'''
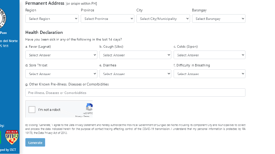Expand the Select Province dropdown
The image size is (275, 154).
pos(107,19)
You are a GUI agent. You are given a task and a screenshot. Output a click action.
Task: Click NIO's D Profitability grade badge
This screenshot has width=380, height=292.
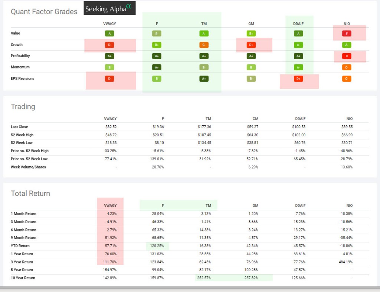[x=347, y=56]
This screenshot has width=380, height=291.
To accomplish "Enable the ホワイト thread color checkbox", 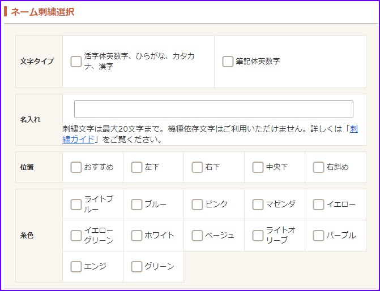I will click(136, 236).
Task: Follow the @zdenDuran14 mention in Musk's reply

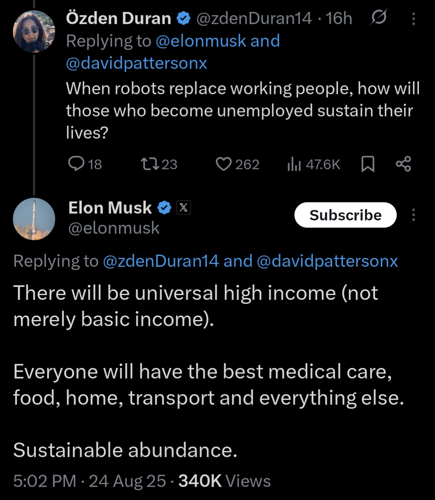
'''
• [GIVEN PROBLEM] Identify each line in the data above that contains the word "height" and copy those lines.

• [FINAL ANSWER]
This screenshot has width=380, height=292.
This screenshot has width=380, height=291.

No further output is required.